Avoiding losing time in midfield scraps are another element he’s identified.
“This definitely is an area that I need to improve, which I believe I can, with the experience gained from last year,” he says. “It’s all about strategy when you get stuck in the middle.
“If you push too aggressively at the beginning to try to pass the cars ahead, you absolutely will lose your tyres and cost a lot of time in the second half of the race. So tyre management will be critical. But I am confident I could make another step.”
Tyre management could be tricky for all drivers with the switch to Pirelli’s new 18-inch tyres this year, but Zhou is optimistic that the experience he and fellow second-year driver Ilott can bring to the table will counteract the learning curve.

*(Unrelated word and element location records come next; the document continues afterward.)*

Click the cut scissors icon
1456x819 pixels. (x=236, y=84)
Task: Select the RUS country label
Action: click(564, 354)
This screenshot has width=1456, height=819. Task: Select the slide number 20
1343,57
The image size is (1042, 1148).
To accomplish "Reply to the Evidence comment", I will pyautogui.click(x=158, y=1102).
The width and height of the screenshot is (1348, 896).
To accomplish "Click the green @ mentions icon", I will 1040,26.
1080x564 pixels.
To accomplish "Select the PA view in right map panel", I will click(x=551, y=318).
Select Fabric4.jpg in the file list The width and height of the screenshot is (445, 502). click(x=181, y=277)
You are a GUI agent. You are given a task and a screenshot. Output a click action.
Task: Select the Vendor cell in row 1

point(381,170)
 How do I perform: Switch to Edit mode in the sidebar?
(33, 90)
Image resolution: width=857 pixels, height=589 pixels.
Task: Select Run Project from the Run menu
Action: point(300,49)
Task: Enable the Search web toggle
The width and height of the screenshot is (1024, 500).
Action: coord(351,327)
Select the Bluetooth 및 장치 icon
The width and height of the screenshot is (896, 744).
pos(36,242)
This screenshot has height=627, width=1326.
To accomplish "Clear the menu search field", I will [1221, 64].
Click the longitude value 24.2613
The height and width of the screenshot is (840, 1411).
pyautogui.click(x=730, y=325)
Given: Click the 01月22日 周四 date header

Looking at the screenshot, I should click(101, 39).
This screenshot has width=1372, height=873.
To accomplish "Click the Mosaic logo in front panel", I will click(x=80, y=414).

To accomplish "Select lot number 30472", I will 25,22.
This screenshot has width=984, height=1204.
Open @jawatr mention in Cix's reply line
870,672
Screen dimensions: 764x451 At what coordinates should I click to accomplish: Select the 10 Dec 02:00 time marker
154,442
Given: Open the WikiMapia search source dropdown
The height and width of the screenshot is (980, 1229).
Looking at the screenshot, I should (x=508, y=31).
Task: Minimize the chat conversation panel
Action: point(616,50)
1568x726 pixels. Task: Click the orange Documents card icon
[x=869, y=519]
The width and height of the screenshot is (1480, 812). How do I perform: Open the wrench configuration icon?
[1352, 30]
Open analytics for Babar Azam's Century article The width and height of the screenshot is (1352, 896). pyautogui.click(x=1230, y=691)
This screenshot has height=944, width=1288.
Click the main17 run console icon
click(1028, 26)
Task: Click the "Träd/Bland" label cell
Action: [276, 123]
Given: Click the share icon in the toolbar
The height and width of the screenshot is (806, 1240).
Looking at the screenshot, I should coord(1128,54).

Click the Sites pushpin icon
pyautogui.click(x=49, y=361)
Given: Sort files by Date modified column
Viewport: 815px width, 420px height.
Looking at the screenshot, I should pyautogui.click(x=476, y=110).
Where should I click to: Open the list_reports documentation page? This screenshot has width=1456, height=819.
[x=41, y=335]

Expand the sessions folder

“Because this year’s tyre has changed, I hope our team could adapt to it and find the best set-up for our cars as early as possible, especially at the beginning of the season,” says Zhou. “We have two drivers in our second full-season in the series, which should help the team improve with the lessons we learned from last year.
“The first few races will have many back-to-back weekends. If we can manage to get a good set-up to grab as many points as possible, with the experience as our advantages, it will make the second half of the season easier.
“I hope the car can do whatever I want, and we could have good results.”
As chances favour the prepared mind, if Zhou does manage to tick off all the boxes, then the young man himself and the nation behind will be one step closer to fulfilling the dream they share.